→ Text extract
1) From the command line I ran starnet++ as an argument to the time command to get a time estimate:

$ time ./starnet++ ~/PI/NGC700_Drzl2_Ha_nonlinear.tif fileout.tif 64
[Yes, there's a typo in the input filename, should have been NGC7000. Also a stride of 64 is overkill with this new version, but this was for benchmarking and figuring out the wonders of gpu acceleration for the first time!]
Reading input image... Done! Bits per sample: 16, Samples per pixel: 1
Height: 5074 Width: 6724...Done!

Output of the time command:
real 5m35.637s <----- This is good!
user 5m39.473s
sys 0m1.908s

2) Tried the new Starnet2 PI module for Linux with PI version 1.8.9-20220313.

Works fine with nonlinear 16 bit Tiff: Image size: 6724x5074, Number of channels: 1, Color space: Grayscale, Bits per sample: 16
Stride: 256
Processing 540 image tiles: done
Done! 25.716 s

Stride: 128
Processing 2120 image tiles: done
Done! 01:03.93

Also works on linear version of this 2xDrizzled file but only if its upsampled.
Resampling to 13448x10148 px, Lanczos-3 interpolation, c=0.30: done, Window size: 512, Stride: 256
Image size: 13448x10148
Processing 2120 image tiles: done
Resampling the image to original size...

→ Supplied data
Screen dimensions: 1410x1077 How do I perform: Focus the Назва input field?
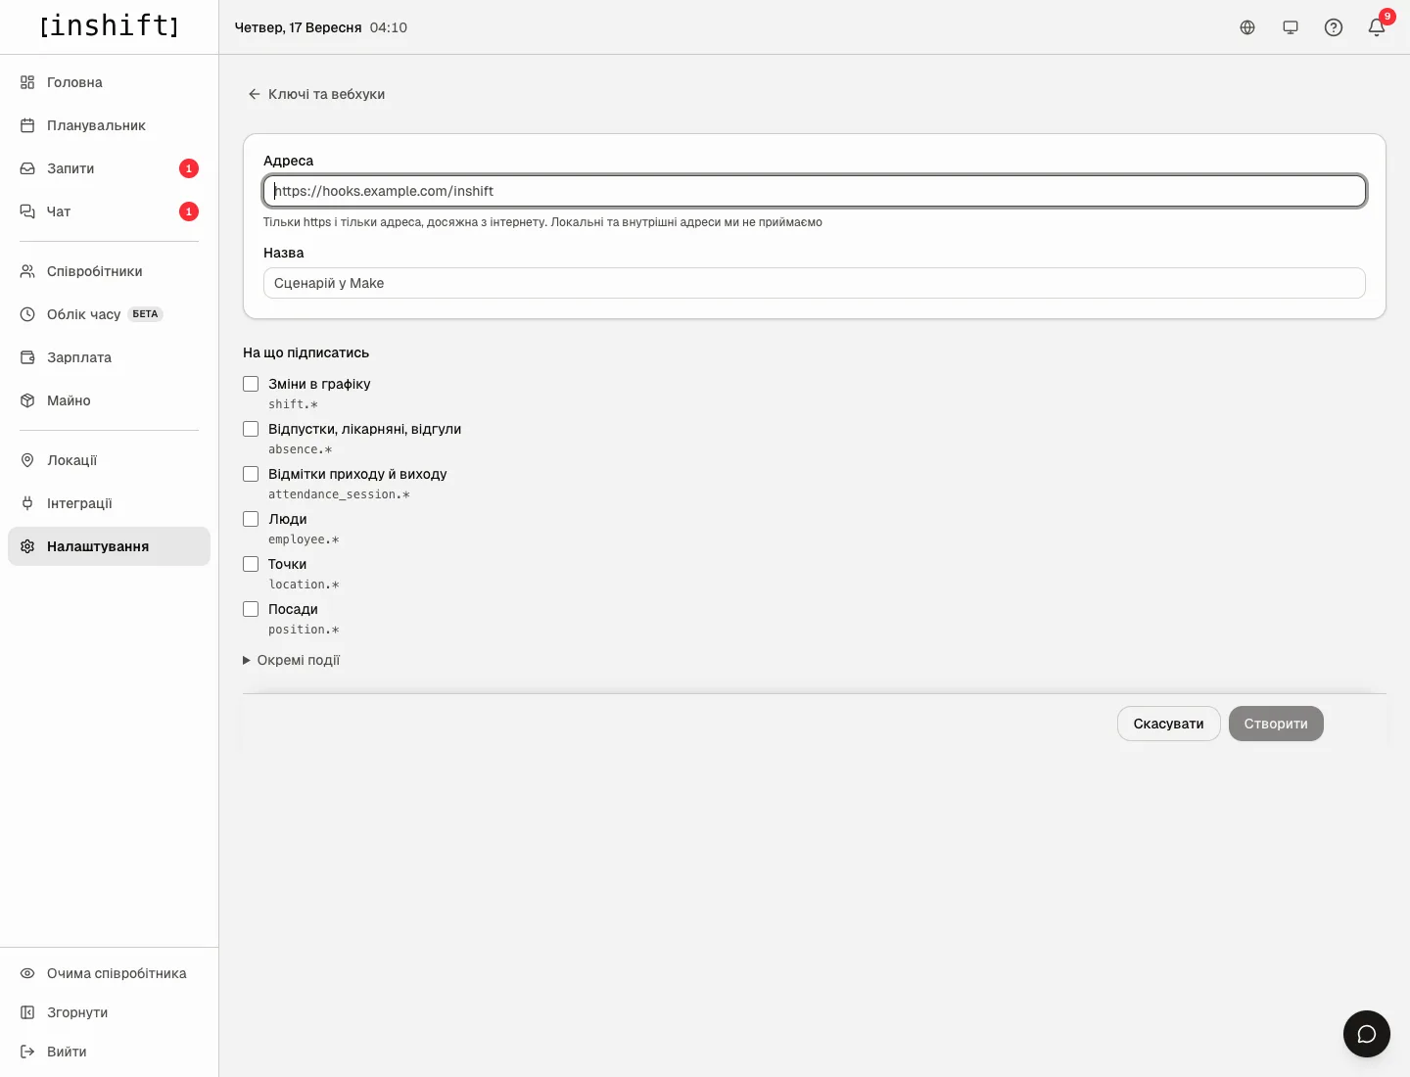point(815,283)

→ Requirements
In the StarNet benchmark text, what real time did the time command report for the starnet++ run?

→ Full output
5m35.637s